# DATA RECORDS:

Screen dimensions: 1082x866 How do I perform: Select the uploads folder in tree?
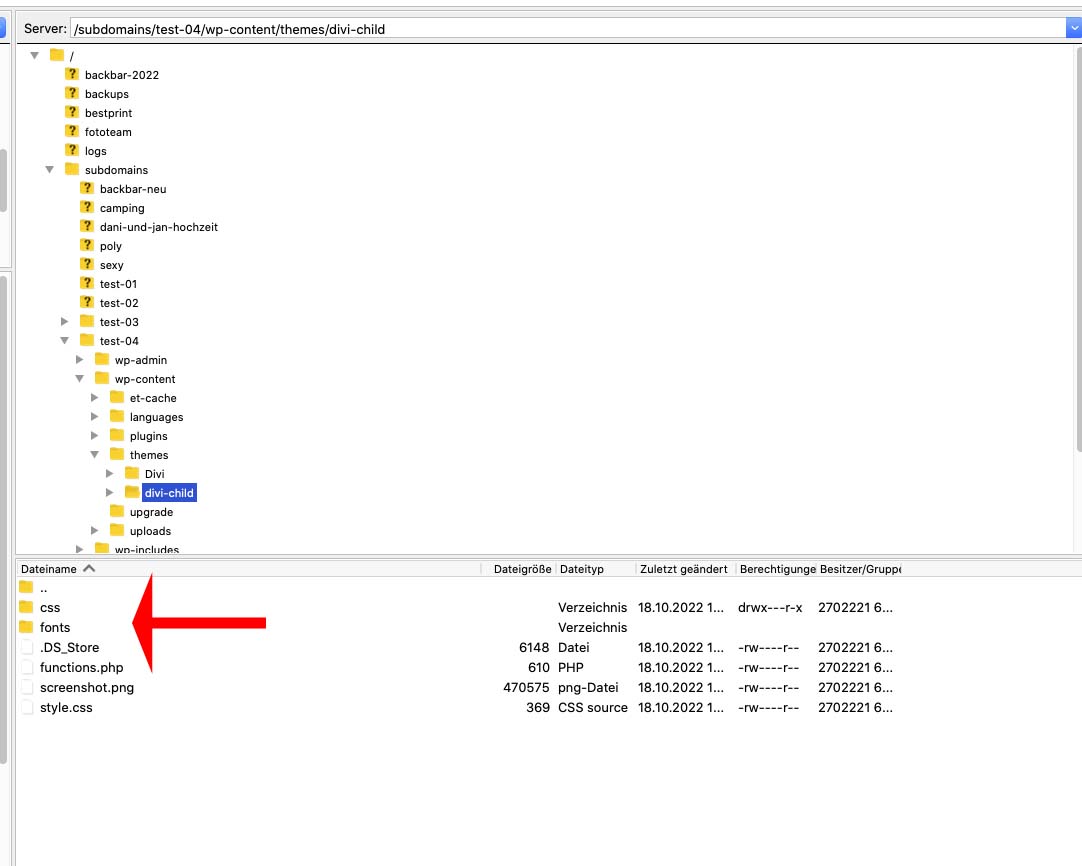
---
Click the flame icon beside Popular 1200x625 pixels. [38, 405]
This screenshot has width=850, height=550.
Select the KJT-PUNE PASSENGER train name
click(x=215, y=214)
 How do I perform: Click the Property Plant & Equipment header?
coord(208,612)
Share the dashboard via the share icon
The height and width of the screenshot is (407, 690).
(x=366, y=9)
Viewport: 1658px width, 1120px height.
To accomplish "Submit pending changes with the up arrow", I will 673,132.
...
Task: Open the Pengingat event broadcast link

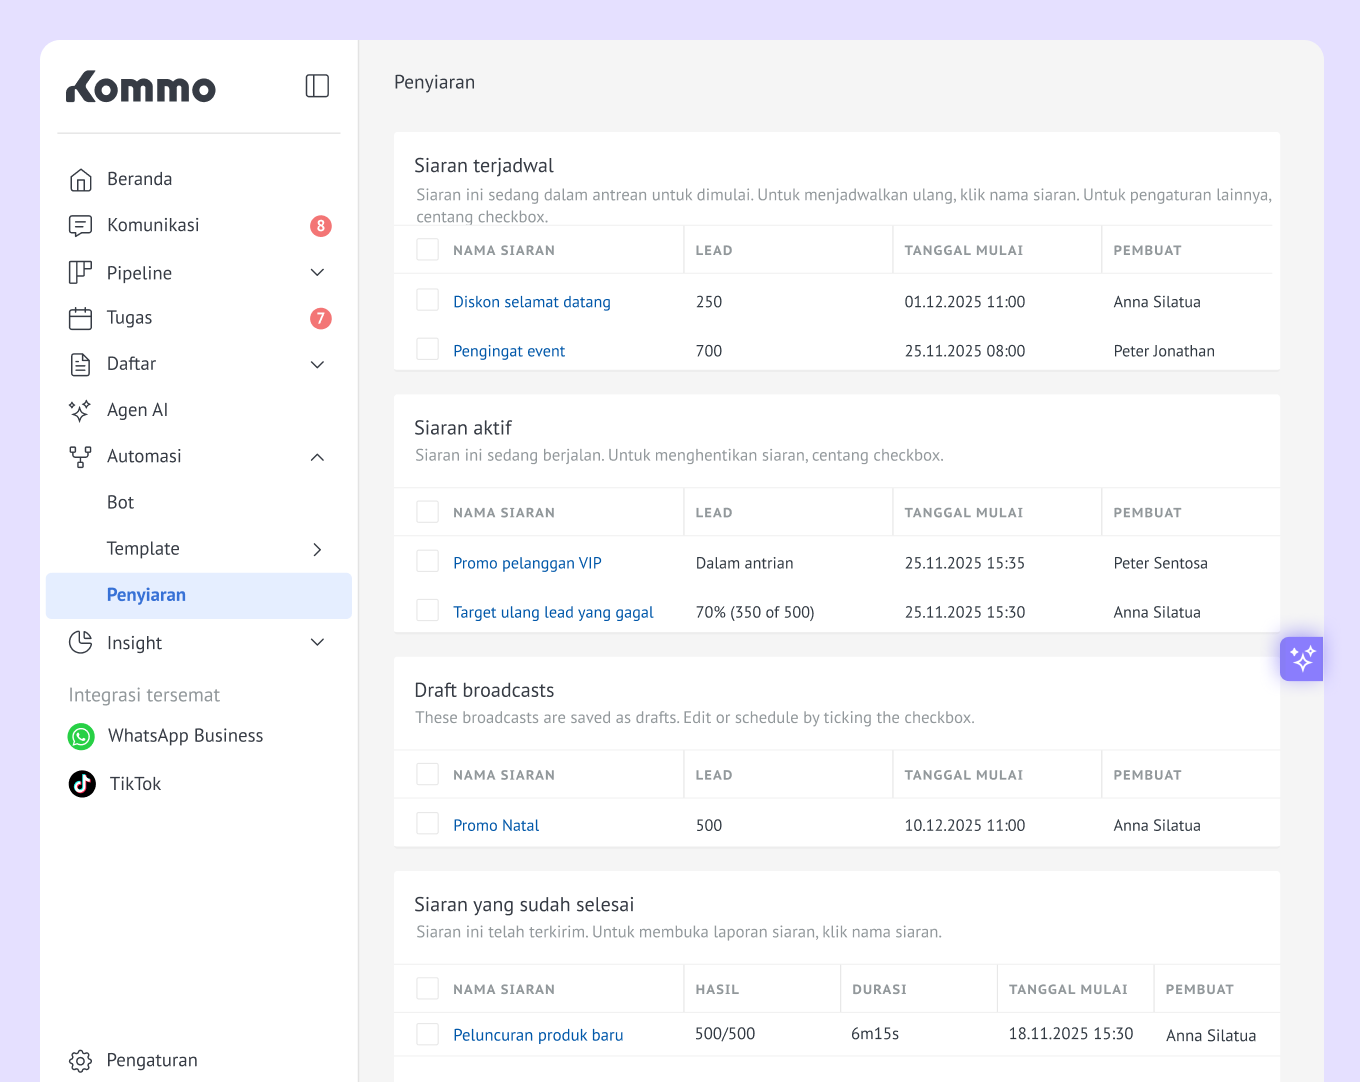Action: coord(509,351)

# DIRECTIONS:
State how many lines of the items above contain the word "screenshot". Give only the number.

# SOLUTION FOR THIS EXERCISE:
2